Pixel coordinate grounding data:
• • •

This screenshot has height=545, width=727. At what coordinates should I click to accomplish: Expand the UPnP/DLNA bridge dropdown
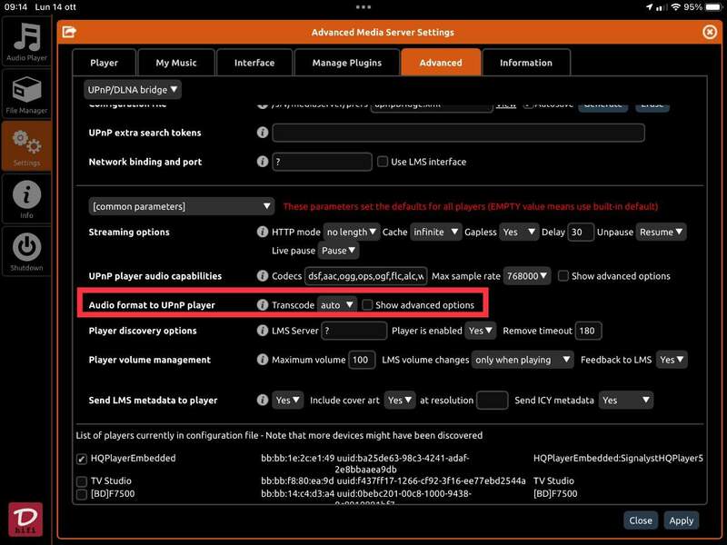point(133,89)
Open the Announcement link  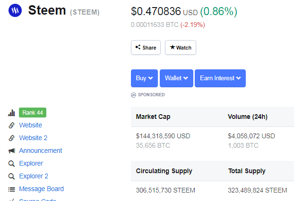(x=41, y=151)
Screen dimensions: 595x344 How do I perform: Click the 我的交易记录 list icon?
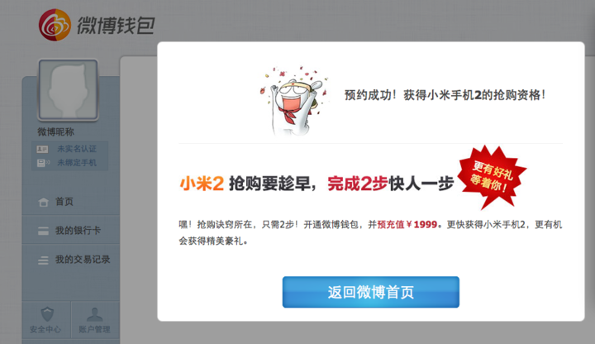pos(43,260)
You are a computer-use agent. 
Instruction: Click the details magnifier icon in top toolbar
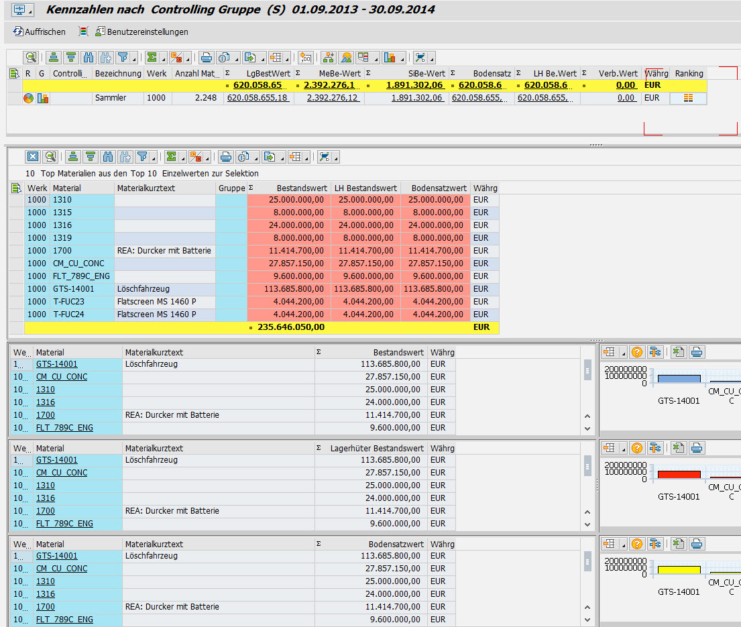(x=31, y=57)
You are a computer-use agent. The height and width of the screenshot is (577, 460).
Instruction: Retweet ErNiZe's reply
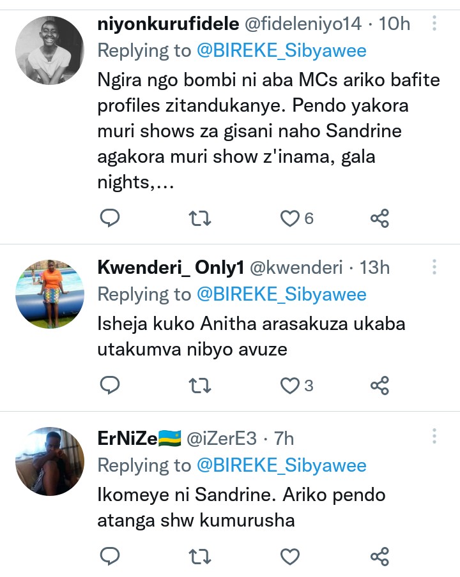pyautogui.click(x=200, y=557)
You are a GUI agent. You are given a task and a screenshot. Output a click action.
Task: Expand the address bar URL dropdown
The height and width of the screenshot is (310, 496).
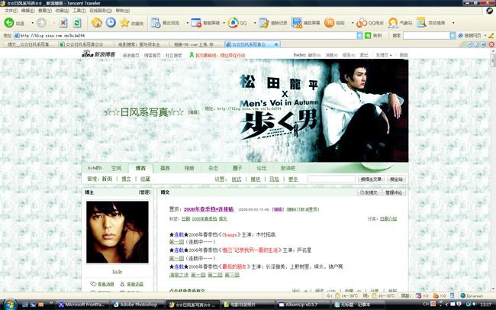point(361,35)
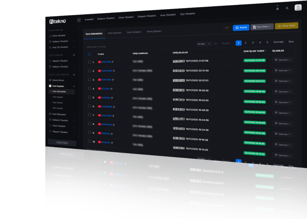Toggle dark mode moon icon
Viewport: 307px width, 219px height.
[x=288, y=8]
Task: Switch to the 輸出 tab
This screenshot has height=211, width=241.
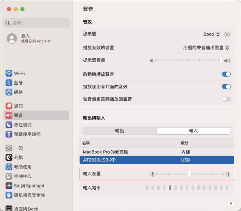Action: point(119,131)
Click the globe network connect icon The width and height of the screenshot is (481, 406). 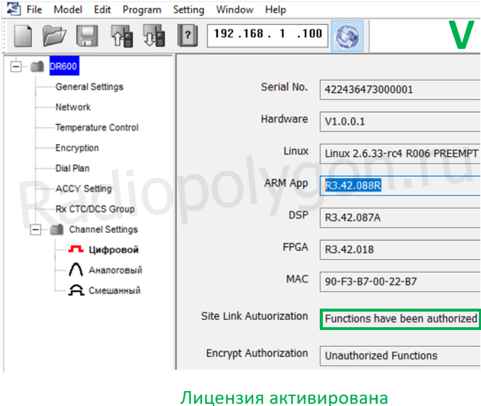tap(347, 35)
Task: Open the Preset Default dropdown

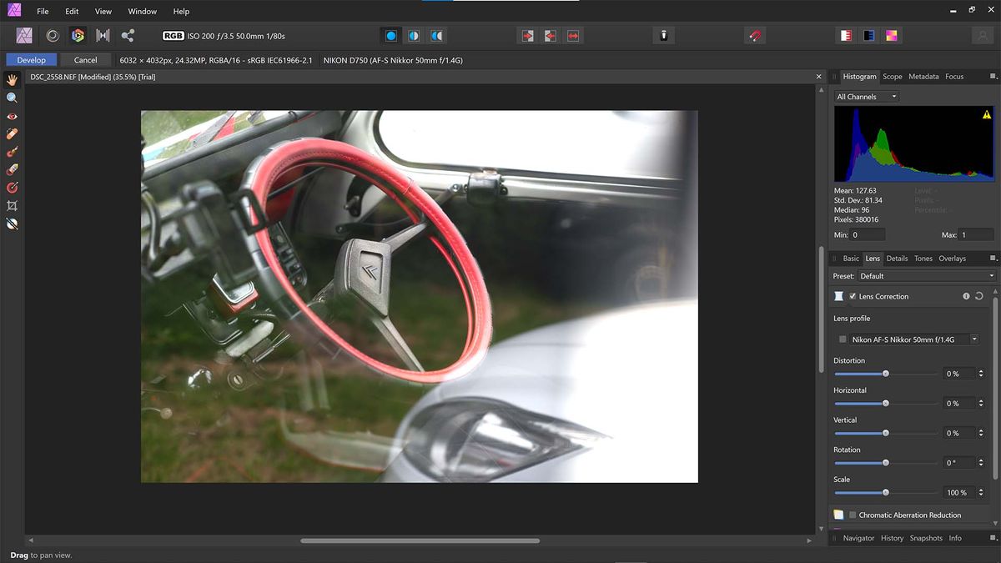Action: 926,276
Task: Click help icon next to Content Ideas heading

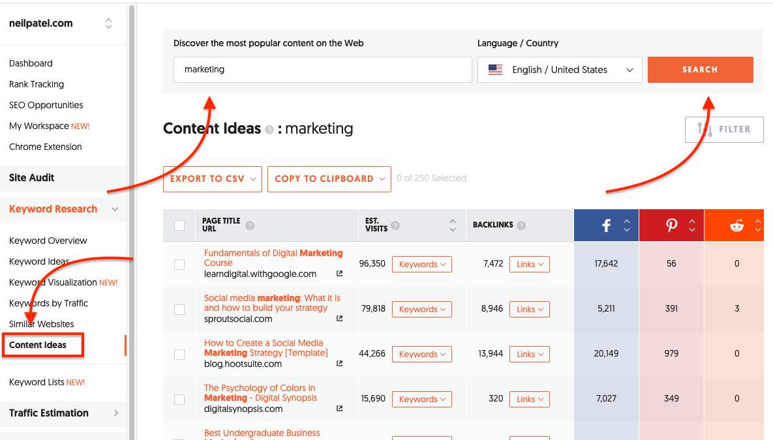Action: (269, 130)
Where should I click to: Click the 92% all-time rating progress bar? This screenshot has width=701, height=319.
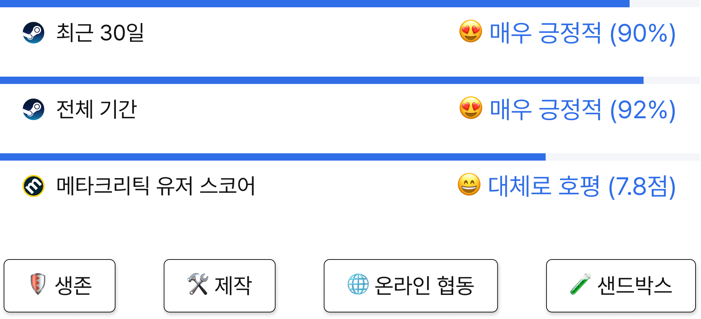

• • •

> [Assignment]
Output exactly the lines from the one containing "Task: Click help" through the last line of the records above, both included, and leave out the pictures.

> [Answer]
Task: Click help icon next to Content Ideas heading

Action: (269, 130)
Where should I click to: Click the 92% all-time rating progress bar? This screenshot has width=701, height=319.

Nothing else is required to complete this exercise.